Namen:                    GrietmanshuisLocatie:                     Marktstraat 19Laatste melding:    Bestaat nog

Beschrijving:                      

Bestaat gedeeltelijk uit een later uitbouw van de Gruytersmastins, de Cleyn stins genoemd. Deze stond met de voorgevel voor de rooilijn wat altijd zo is gebleven. Tijdens latere bouwfasen werd de Cleyn stins voorzien van diverse uitbouwen, welk geheel later bekend zou staan als het Grietmanshuis. Wat niet iedereen weet is dat de oude Cleyn stins nog bijna volledig aanwezig is in de uitbouw van Marktstraat 19, te herkenen aan de uitstekende erker. De uit kloostermoppen opgetrokken muren alhoewel niet meer zichtbaar zijn nog steeds aanwezig in het huidige gebouw. In 1632 werd het terrein van de voormalige Gruitermastins als twee losse onbebouwde kavels gescheiden door de Cleyn stins, verkocht aan Dr.
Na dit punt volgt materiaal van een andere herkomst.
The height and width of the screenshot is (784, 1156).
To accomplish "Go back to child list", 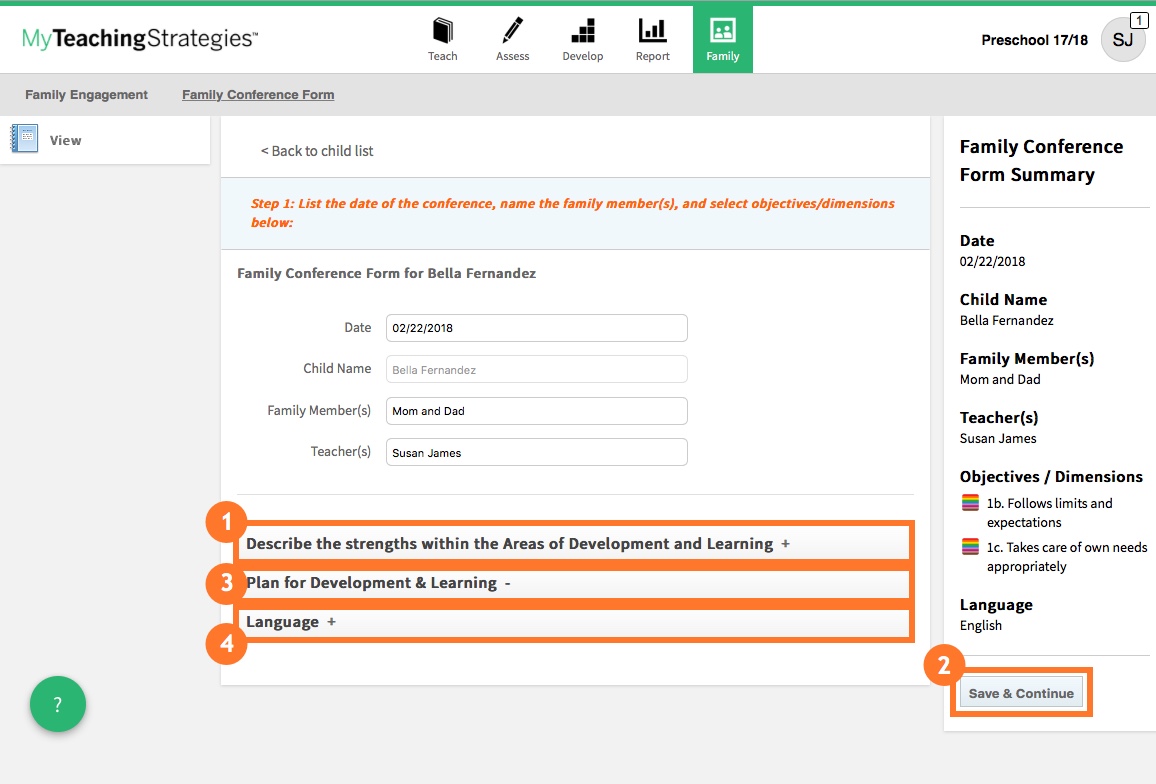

Gualtherus Gualtheri die de Cleyn stins ook bezat. Aan de westzijde liet Gualtheri een koetshuis achter een poort en binnenplaatsje bouwen, en aan de oostzijde voor hem en zijn familie een aanbouw van twee verdiepingen onder een hoge kap. Dit gebouw werd bekroond met een trapgevel, die in 1761 weer verdween. In 1641 wordt Sjuck van Burmania Grietman van Wymbritseradeel de nieuwe eigenaar van het geheel. De Cleyn stins deed dan ook  vanaf 1641 tot 1761 dienst als winterverblijf voor de Burmania’s, die in de zomer op de Epemastate woonden. Omdat Sjuck Grietman was werd de stins gebruikt voor de rechtspraak over Wymbritseradeel, vandaar de naam Grietmanhuis. In 1761 kocht L.A. Frieswijk het Grietmanshuis, en liet deze verbouwen tot de driedelige gevel in Lodewijk XVI-de stijl die we vandaag de dag nog steeds kunnen zien. Een deel van het pand deed vanaf 1914 tot 1984 dienst als Openbare Bibliotheek. Tegenwoordig maakt het gehele pand deel uit van het stadhuis en doet de voorkamer van de Cleyn stins dienst als burgerlijke stand kamer van Sneek.